Qui a oublié ses larmes devant les caméras de France Télévision quand, un soir de janvier 1998, Fabrice Bénichou annonça au micro de Pierre Fulla la décision de mettre un terme définitif à une carrière riche en titres et en émotions ?
Une défaite de trop contre l’Anglais Spencer Oliver, par arrêt de l’arbitre au quatrième round, eut tôt fait d’anéantir les derniers espoirs de ce formidable champion qui incarna pendant près de dix ans l’image d’une France conquérante et victorieuse. Parce que Fabrice Bénichou remporta, de 1988 à 1995, trois couronnes mondiales et cinq européennes, il mérite de figurer en bonne place au panthéon des sportifs qui ont régalé des millions de spectateurs par leur courage et leur dignité. Et du courage, il lui en a fallu quand, challenger au titre continental des coqs devant le nordiste Thierry Jacob, il fut nettement dominé et mené aux points, tandis que les 3000 spectateurs de Calais multipliaient les insultes antisémites. Mais, au neuvième round, grâce à sa « grinta » légendaire, il mit littéralement K-O l’enfant du pays.

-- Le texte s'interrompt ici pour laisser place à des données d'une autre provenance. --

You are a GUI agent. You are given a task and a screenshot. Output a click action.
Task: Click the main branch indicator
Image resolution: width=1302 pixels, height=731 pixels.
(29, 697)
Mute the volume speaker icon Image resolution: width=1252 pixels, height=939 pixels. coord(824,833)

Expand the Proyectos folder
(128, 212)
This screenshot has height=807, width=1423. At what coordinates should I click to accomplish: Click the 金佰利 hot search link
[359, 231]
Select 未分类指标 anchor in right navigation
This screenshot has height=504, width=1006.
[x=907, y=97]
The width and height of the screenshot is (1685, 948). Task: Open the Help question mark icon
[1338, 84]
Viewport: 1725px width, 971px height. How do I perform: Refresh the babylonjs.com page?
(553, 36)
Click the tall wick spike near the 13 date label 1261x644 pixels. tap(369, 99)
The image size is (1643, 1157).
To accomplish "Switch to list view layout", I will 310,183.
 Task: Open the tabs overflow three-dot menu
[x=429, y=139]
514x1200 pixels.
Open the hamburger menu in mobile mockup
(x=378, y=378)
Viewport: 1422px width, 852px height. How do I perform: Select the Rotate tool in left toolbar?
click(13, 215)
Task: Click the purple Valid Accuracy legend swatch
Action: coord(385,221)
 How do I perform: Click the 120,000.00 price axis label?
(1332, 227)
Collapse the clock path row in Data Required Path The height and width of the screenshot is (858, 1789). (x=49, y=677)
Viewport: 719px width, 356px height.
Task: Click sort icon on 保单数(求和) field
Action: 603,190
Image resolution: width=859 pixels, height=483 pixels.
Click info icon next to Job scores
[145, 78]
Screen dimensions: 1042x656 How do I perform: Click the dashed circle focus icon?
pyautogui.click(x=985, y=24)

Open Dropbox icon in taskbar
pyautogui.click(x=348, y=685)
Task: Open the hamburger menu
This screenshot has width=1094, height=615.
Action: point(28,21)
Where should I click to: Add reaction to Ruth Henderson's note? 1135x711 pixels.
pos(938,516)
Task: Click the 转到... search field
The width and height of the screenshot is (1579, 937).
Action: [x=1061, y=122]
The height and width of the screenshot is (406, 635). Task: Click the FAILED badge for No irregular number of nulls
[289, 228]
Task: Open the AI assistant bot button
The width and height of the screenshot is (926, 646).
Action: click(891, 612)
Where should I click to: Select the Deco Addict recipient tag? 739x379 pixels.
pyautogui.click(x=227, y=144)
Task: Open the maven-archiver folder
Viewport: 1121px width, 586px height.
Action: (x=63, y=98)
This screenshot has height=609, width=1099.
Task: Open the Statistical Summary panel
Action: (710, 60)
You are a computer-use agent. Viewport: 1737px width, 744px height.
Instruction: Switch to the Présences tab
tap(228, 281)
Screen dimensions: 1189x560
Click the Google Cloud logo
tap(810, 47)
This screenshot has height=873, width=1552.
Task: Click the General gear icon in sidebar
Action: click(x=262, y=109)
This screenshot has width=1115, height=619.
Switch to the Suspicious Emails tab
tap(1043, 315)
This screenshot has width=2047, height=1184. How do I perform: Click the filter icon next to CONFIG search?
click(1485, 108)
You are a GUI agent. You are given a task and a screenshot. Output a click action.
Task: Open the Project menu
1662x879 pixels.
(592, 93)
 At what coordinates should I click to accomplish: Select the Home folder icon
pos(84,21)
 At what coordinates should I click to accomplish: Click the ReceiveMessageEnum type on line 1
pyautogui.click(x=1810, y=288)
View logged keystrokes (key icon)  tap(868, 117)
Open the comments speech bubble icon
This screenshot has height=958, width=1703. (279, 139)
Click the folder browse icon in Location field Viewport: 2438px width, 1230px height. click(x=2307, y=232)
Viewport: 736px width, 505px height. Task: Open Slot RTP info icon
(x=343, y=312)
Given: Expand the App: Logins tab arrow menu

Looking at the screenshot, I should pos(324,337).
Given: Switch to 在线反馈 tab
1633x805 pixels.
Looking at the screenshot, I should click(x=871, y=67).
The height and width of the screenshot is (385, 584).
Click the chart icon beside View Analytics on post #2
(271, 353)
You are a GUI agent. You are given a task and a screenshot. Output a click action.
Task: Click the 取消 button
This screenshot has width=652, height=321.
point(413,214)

S’ensuivit une carrière en dents de scie où Fabrice alterna le meilleur (le combat héroïque contre le Colombien Mendoza, perdu aux points - 1 juge pour Bénichou contre 2 pour Mendoza - le 18 octobre 1990 au POPB, les huit victoires d’affilée remportées après l’annonce de son retrait des rings en avril 1995) et le moins bon (le K-O subi dès la troisième reprise face à l’Italien Vincenzo Belcastro pour sa première défense de titre mondial, l’échec du combat l’opposant à Raymond Armand dans la discothèque parisienne Le Palace).